WHAT NEEDS TO BE DONE> Find every line below where the string "handle" shows up, and copy those lines.

RECORDS FOR THIS EXERCISE>
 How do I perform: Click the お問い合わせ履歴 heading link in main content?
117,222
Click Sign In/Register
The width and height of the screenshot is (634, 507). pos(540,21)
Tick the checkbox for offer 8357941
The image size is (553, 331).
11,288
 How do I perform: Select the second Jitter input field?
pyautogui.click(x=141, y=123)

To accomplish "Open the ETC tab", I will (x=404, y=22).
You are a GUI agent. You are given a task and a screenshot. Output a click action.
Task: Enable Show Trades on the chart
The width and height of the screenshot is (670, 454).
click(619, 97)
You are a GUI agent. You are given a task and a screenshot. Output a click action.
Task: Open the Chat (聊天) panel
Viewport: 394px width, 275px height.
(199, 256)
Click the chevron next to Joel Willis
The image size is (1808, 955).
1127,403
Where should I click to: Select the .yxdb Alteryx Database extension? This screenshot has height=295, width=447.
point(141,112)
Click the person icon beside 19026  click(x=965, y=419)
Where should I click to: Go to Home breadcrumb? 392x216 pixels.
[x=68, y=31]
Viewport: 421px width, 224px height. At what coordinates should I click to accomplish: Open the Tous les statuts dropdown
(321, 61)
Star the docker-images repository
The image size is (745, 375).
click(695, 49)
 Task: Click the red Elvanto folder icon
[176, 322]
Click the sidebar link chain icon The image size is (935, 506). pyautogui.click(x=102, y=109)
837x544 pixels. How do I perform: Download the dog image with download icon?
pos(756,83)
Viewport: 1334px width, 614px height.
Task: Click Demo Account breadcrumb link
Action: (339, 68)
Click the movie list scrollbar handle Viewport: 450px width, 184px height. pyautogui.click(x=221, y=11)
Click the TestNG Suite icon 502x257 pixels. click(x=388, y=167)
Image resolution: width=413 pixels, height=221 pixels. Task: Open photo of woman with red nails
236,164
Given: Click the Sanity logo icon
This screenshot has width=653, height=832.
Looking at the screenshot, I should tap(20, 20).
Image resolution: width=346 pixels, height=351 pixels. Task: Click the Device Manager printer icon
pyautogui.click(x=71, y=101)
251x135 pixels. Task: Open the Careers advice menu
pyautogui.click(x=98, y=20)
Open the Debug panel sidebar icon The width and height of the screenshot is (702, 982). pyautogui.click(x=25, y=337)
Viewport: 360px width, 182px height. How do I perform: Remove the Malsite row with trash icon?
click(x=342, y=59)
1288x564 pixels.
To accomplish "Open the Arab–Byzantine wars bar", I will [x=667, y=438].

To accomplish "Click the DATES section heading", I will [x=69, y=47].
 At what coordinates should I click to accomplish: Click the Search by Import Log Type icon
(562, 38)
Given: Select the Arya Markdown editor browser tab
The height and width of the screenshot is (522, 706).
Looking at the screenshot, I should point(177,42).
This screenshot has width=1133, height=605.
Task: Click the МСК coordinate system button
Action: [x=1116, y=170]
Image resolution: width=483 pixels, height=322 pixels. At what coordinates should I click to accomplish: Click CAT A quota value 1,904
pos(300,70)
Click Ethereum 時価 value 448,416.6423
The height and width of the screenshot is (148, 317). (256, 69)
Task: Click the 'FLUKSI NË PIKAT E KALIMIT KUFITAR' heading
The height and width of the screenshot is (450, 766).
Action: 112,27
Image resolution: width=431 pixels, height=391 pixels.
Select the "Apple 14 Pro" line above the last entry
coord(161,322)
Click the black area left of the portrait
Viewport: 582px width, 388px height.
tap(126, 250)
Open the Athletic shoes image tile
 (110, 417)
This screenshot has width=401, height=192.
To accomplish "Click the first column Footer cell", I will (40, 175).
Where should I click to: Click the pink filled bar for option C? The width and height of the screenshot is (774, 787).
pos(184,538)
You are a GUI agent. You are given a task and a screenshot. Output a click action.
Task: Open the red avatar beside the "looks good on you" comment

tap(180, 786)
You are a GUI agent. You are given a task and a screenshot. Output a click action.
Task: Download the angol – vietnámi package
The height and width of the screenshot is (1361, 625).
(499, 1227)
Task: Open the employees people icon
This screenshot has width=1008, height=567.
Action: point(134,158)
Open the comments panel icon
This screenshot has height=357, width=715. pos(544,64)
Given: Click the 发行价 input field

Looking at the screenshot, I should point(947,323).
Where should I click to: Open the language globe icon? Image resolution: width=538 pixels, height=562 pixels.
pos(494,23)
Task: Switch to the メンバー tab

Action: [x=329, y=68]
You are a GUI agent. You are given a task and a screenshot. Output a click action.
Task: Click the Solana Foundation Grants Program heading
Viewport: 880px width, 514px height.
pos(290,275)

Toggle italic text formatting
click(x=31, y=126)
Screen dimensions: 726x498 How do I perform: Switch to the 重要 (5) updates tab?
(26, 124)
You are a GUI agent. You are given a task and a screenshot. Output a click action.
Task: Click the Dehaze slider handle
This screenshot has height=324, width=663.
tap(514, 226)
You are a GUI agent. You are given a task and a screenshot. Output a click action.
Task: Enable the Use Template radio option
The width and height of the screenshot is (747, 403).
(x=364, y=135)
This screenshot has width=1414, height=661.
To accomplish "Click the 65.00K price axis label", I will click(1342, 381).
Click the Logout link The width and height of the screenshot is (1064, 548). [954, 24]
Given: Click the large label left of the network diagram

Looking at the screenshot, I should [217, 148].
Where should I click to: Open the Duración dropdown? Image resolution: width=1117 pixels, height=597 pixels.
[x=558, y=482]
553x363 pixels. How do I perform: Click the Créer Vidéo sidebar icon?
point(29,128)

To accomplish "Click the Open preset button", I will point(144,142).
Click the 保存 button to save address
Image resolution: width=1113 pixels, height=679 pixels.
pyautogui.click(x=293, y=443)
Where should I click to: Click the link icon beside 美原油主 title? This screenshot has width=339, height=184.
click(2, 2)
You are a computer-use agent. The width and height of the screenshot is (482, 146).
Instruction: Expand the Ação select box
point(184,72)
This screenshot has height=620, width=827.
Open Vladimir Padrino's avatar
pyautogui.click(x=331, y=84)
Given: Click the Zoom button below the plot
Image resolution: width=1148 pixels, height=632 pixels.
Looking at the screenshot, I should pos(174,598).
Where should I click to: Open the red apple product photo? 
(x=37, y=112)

PROBLEM SOLUTION>
Click the movie list scrollbar handle Viewport: 450px width, 184px height. pyautogui.click(x=221, y=11)
Task: Click the Dehaze slider handle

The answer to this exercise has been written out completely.